We introduce for the first time an iterative MR electrical properties tomography reconstruction method by exploiting a cascade of multi-layer convolutional neural networks (CNNs) able to learn spatial priors in an iterative fashion, alternated with physics-based gradient descent direction calculations. This method was tested on 2D simulated human brain data. The presented results demonstrate the feasibility of this methodology to reconstruct conductivity and permittivity maps at 128MHz. Ultimately, this method allows computational advantages compared to standard contrast source inversion electrical properties tomography (CSI-EPT), i.e. faster reconstructions, which will be extremely relevant when moving to 3D reconstructions.

INTRODUCTION

MR-Electrical Properties Tomography (MR-EPT) aims at non-invasive MR-based measurements of tissue electrical properties (EPs: conductivity, σ, and relative permittivity, εr)[1]. To avoid the main issue of noise amplification of Helmholtz’s based methods, iterative-based reconstruction methods have been proposed, where the minimization of the cost function is achieved by gradient descent strategies[2]. However, these latter are significantly computationally demanding and may suffer from convergence issues due to local minima. Recently, deep-learning (DL) iterative image reconstruction methods have shown great potential in accelerating the reconstruction process while keeping knowledge of the forward model[3,4]. Inspired by these works, we present a physics-based iterative DL method for MR-EPT reconstructions, where the forward model is maintained, contrary to single-step direct DL approaches[5], and the contrast is updated by exploiting Convolutional-Neural-Networks (CNN).

METHOD

Dataset and Simulations
Starting from a human brain model[7], 120 brain models were created by changing the white matter (WM), gray matter (GM), and cerebrospinal fluid (CSF) EPs values (ranging [5-20%] with respect to[8]) and by performing geometrical transformations, e.g. rotation of the brain model within the simulated coil. In total, 3240 2D maps were obtained ((Ntrain=2700, Ntest=540). Additionally, the proposed approach was tested on additional 20 brain models (Ntest=540 slices) with tumor-like anomalies (range: σ≈[0.7-1.2]S/m; εr≈ [54-80]) to test its robustness to unforeseen cases not included in training.
For EM simulations, a 2D configuration was considered without RF shield. A birdcage coil with 16 antenna arrays was used (radius r=0.37m[6]; each antenna was modelled as line sources). The magnetic field data were simulated using a full-wave forward simulator based on the method of moments[9] without superimposing noise.
Reconstruction
In standard iterative methods, the contrast update at the (k+1)th iteration is performed according to χk+1kkdk wherein χk is the contrast (χ=f(εr,σ)), λk is the step length, and dk is the descent gradient-determined direction at iteration kth.
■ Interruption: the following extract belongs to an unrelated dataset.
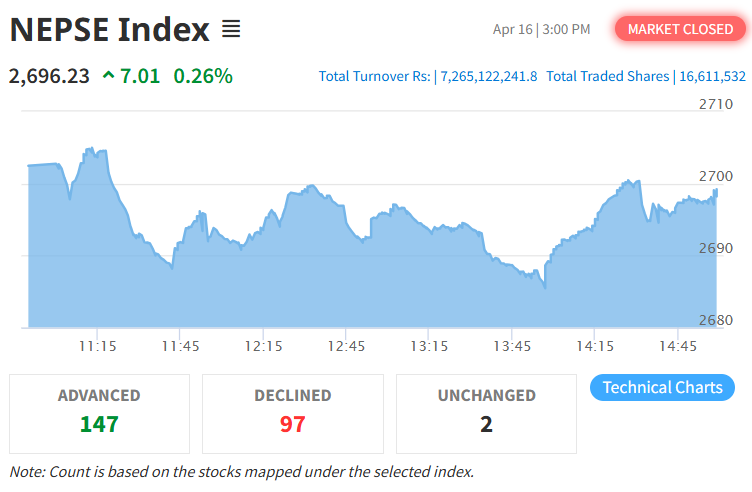Image resolution: width=752 pixels, height=492 pixels.
Task: Click the MARKET CLOSED status badge
Action: [x=680, y=29]
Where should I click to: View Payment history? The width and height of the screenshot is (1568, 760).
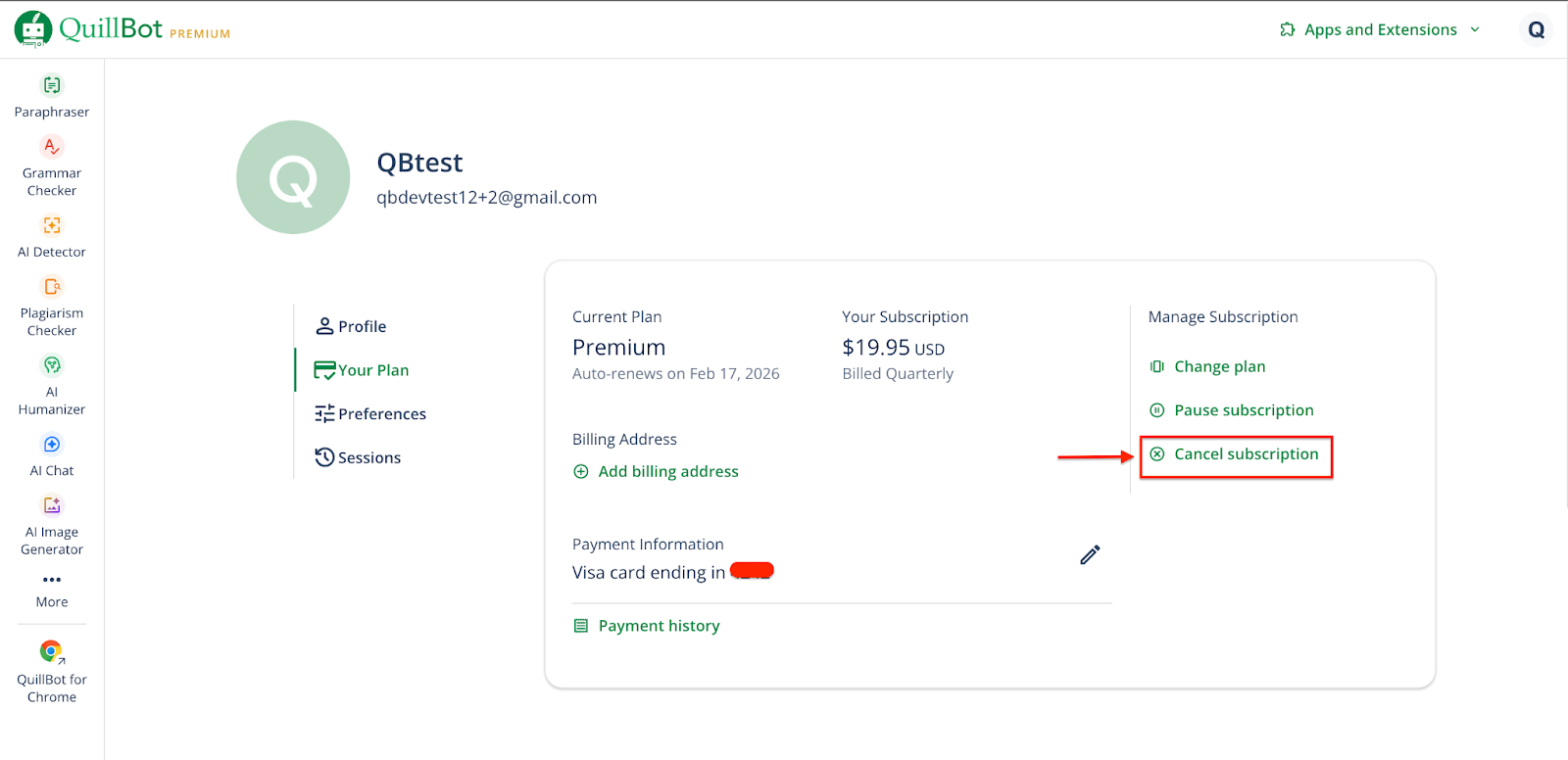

Instead, the proposed method starts from the computation of dk but updates the contrast profile χk by using a CNN[10]. The network architecture is the same among different iterations, while the network parameters are updated. At each iteration, the CNN learns an update of the contrast χk+1 by minimizing a loss function (half-mean-squared-error) between the predicted updated contrast χk+1 and the ground-truth (χtrue). The inputs of the network are the complex contrast profile at the iteration kth, χk, and the complex descend gradient-determined direction dk which enforces the physical model (Fig.1). Both in training and testing, a homogenous contrast map (χ0, σ≈0.56 S/m and εr≈45) was used as the initial guess.

RESULT AND DISCUSSION

Three iterations were considered as no further improvement was observed in the reconstructed conductivity/permittivity maps. The training time was about 3 hours. The reconstruction time for 1 model (27 slices), was about 8s (2.7s per iteration) on a workstation equipped with two Intel(R) Xeon(R) CPU E5-2687W v3(3.10 GHz) processors. This is much faster compared to standard CSI-EPT, which needed 4 minutes to reach the same reconstruction accuracy (27 slices, 16 iterations). The observed computational advantage will be especially relevant when moving to 3D, where 3D-CSI-EPT takes hours while the proposed method is expected to take few minutes only[11].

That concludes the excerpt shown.